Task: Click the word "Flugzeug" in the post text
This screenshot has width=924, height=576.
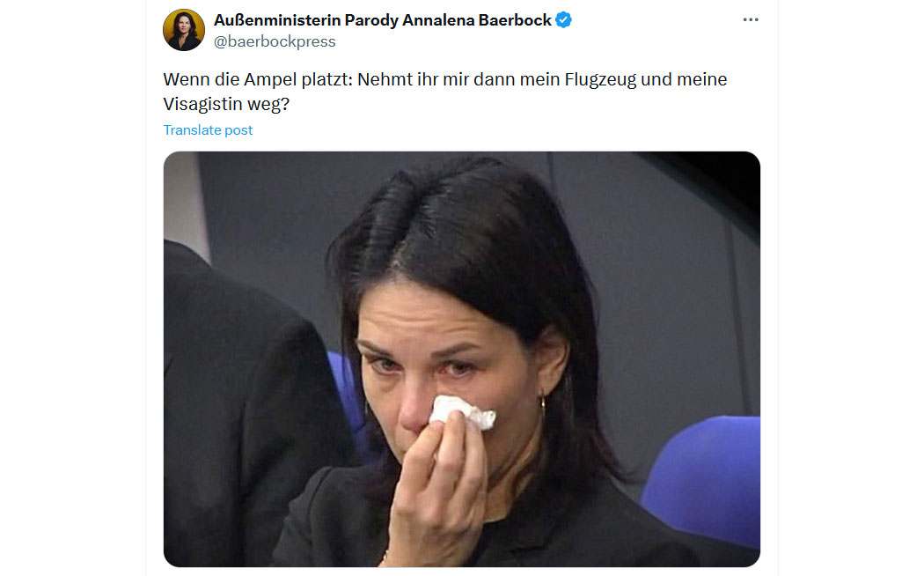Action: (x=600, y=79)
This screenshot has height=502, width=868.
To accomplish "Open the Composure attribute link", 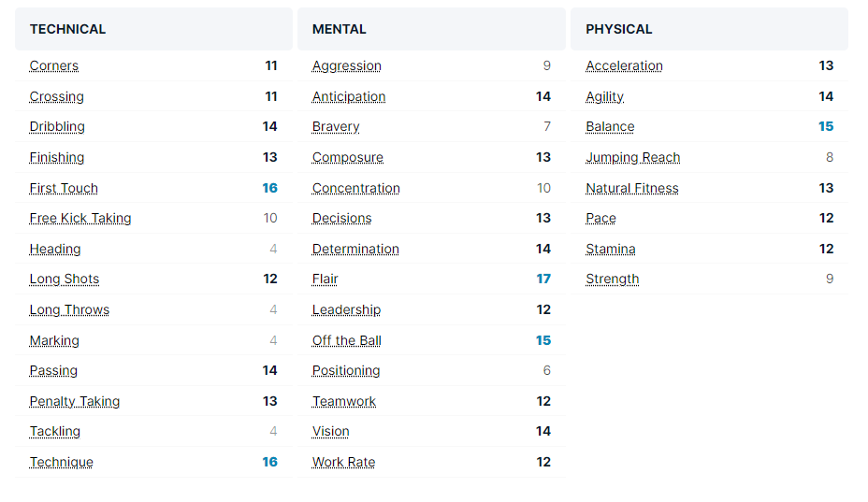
· · ·
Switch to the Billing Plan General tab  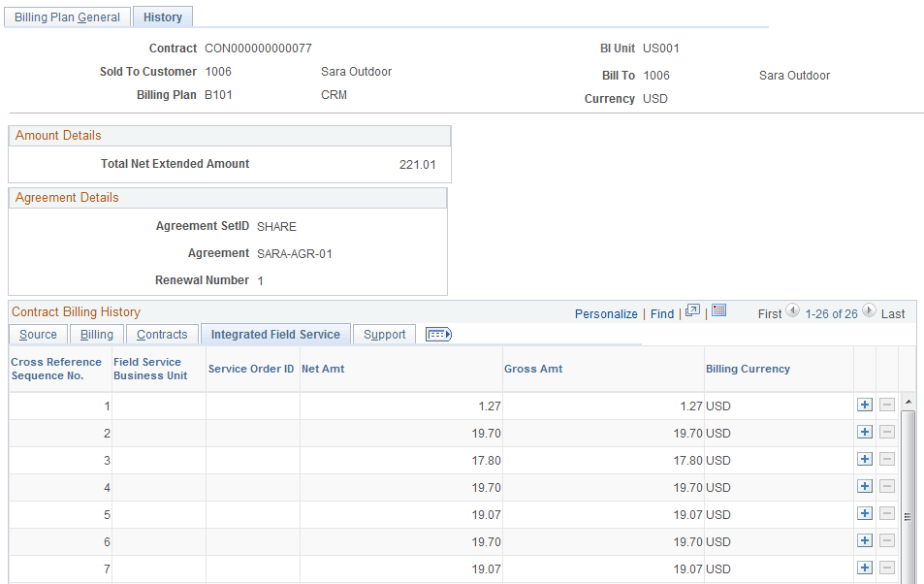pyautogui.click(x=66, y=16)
· · ·
== Required work ==
Transcribe, word for word, the lines of the listing above from the one that contains "This screenshot has width=924, height=576." through the one that contains "the Composure attribute", keeping both ends and dropping the pictures.

== Reply to the task ==
This screenshot has width=924, height=576.
Action: (x=600, y=79)
This screenshot has height=502, width=868.
To accomplish "Open the Composure attribute link", 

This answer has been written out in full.